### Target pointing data
"""
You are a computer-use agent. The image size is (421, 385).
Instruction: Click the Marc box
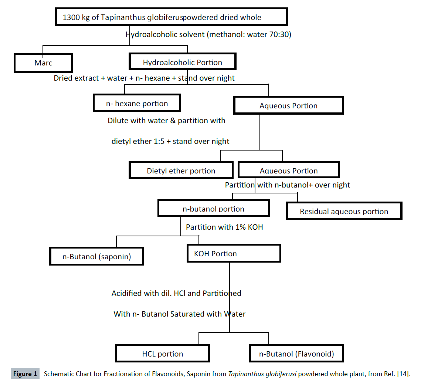[43, 63]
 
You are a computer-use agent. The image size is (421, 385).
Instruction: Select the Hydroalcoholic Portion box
[182, 63]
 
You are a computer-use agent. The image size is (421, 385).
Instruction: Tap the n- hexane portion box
[137, 104]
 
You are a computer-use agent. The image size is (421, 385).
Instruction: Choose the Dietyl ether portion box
[181, 171]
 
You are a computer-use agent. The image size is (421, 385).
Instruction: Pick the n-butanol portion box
[213, 209]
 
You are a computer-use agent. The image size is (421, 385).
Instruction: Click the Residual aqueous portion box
[344, 212]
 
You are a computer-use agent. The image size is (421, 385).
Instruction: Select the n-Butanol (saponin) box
[96, 256]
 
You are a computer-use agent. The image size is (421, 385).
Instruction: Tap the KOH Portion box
[234, 254]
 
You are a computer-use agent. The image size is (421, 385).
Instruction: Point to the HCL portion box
[163, 354]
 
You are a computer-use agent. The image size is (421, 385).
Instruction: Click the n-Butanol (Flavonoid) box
[296, 354]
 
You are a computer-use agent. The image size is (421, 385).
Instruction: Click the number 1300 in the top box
[71, 17]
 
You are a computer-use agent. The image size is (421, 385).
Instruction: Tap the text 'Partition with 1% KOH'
[224, 227]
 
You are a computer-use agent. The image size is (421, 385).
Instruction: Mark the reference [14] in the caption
[403, 374]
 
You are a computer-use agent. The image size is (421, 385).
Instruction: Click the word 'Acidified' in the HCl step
[128, 293]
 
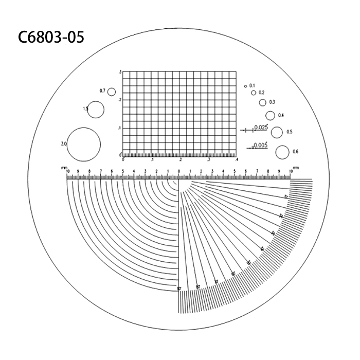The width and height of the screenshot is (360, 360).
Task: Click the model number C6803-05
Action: click(x=50, y=37)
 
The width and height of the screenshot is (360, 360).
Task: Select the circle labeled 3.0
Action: click(x=84, y=143)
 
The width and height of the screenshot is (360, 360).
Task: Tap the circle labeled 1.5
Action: click(x=96, y=110)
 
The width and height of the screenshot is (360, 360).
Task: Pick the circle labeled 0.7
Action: click(x=111, y=92)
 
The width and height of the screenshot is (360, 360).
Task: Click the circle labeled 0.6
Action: click(x=282, y=152)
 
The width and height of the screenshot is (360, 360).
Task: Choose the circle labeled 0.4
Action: click(x=271, y=115)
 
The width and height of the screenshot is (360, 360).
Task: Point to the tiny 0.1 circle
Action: click(x=245, y=85)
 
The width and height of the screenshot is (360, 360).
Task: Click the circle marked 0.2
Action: click(x=253, y=93)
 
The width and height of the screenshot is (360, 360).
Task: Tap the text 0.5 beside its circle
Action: click(x=290, y=132)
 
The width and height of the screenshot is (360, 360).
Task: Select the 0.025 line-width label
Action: click(x=261, y=127)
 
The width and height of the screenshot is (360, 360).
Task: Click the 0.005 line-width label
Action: click(x=261, y=145)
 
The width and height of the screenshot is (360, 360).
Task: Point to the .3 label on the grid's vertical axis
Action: click(x=120, y=73)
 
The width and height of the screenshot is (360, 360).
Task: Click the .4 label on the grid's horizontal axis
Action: click(x=236, y=159)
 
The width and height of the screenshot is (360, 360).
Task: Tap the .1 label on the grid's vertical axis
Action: click(x=119, y=128)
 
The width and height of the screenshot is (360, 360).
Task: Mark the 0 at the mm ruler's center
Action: click(x=179, y=171)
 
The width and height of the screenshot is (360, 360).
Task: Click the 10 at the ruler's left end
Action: click(x=67, y=171)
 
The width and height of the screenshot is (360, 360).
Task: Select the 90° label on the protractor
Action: click(x=179, y=289)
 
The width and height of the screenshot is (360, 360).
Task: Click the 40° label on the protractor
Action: click(x=262, y=249)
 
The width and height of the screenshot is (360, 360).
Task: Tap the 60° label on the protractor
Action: click(x=233, y=274)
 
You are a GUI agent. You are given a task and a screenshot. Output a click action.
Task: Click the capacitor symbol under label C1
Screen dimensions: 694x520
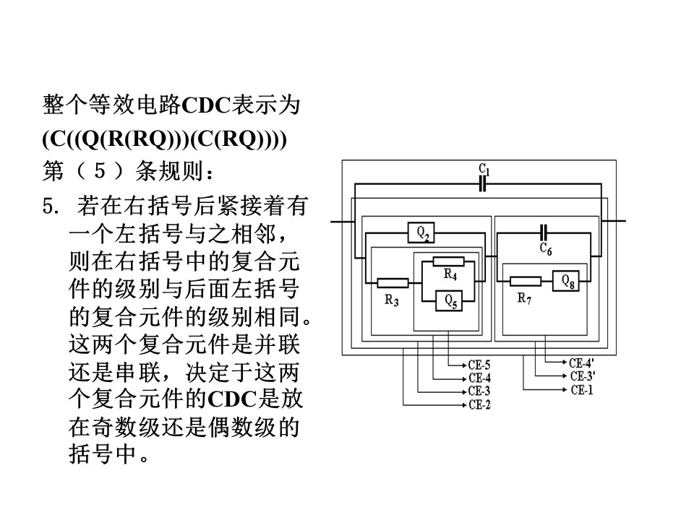point(483,183)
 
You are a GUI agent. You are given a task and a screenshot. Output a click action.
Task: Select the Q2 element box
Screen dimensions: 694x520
point(421,233)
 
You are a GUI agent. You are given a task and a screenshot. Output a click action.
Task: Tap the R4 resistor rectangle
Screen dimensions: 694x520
point(448,261)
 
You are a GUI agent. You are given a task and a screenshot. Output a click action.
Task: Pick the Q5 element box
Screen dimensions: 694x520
point(449,301)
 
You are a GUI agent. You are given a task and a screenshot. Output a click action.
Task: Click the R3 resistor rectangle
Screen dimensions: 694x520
point(393,283)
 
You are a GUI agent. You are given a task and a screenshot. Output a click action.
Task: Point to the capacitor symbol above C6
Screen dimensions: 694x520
point(544,232)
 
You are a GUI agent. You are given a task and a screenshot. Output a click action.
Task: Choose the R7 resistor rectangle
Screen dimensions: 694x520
point(526,281)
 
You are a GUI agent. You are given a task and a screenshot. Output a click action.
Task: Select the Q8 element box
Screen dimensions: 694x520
point(565,280)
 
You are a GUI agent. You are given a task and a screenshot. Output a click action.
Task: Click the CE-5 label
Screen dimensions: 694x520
point(479,365)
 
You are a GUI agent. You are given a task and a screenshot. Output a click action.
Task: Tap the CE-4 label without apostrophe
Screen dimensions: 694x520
point(479,378)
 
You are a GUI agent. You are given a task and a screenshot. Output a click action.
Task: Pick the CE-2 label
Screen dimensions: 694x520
point(479,404)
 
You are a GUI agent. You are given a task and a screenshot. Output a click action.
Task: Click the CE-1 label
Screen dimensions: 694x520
point(581,390)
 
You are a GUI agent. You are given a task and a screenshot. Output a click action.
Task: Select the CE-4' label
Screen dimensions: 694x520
point(581,363)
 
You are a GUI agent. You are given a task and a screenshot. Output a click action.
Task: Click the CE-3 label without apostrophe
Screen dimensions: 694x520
point(479,391)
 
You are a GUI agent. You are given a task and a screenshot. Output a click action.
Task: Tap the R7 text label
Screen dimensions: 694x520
point(525,298)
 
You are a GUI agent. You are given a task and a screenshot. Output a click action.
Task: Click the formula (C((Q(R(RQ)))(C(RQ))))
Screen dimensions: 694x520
point(165,139)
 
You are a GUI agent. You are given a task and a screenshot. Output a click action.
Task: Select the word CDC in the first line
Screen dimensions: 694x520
point(206,105)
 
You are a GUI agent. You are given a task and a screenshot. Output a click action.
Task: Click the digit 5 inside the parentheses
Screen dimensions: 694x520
point(100,170)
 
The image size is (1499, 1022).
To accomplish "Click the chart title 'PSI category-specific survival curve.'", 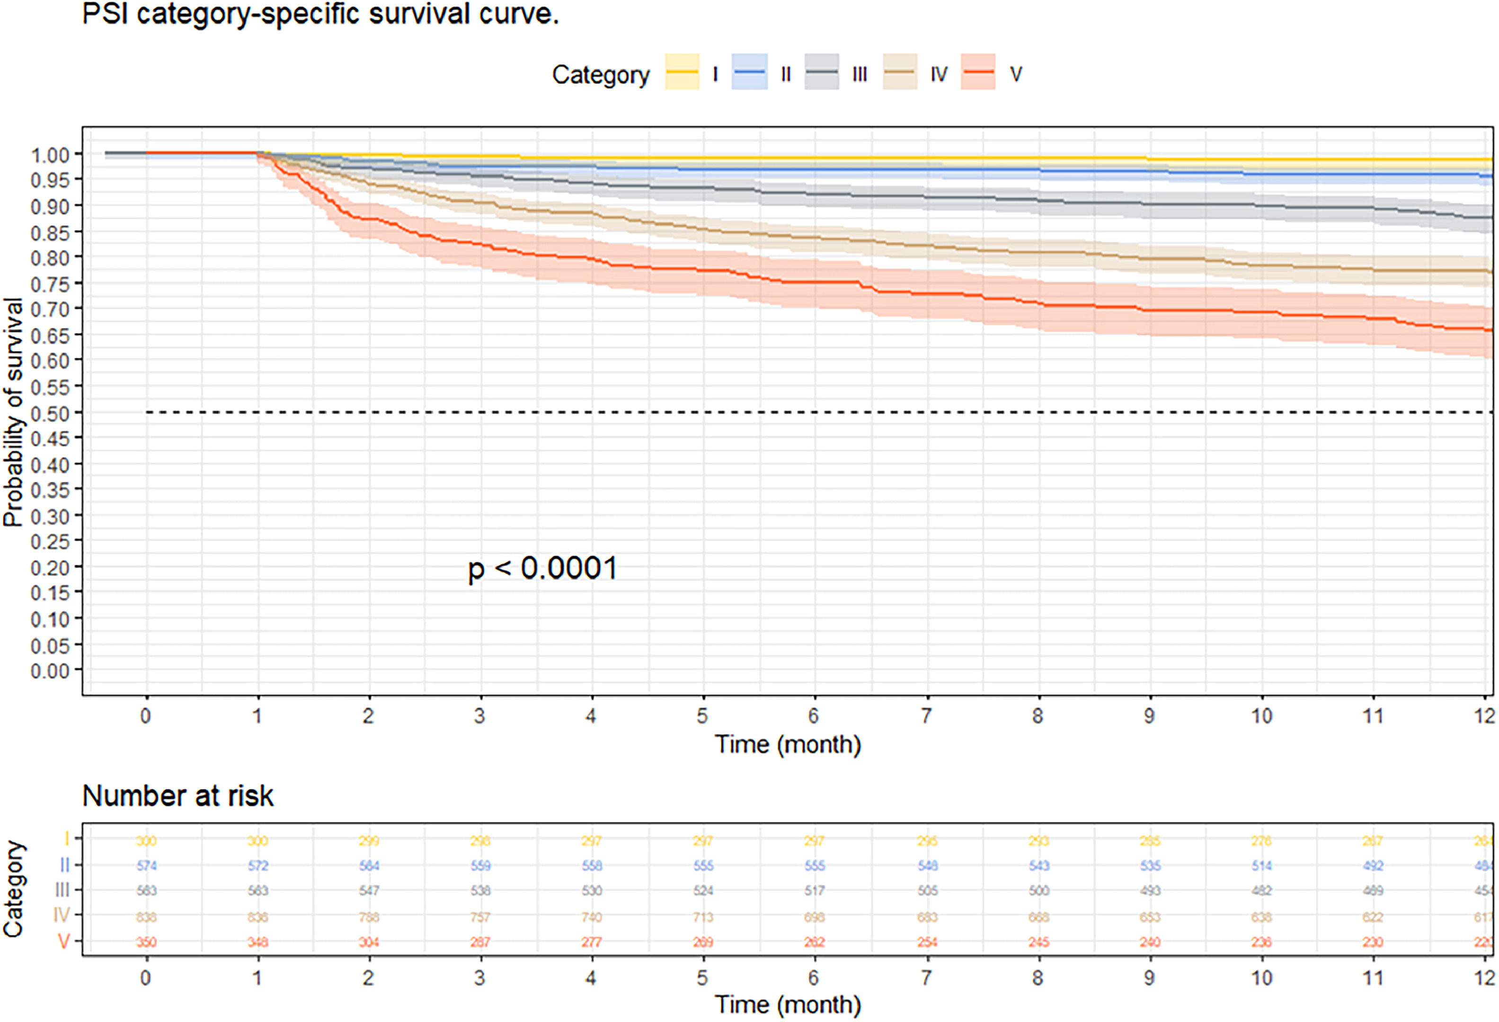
"""
### Exercise requirements
Could you show every line of the data above that contains the string "grid"?

### Full solution
Task: Point to the .3 label on the grid's vertical axis
Task: Click the .4 label on the grid's horizontal axis
Task: Tap the .1 label on the grid's vertical axis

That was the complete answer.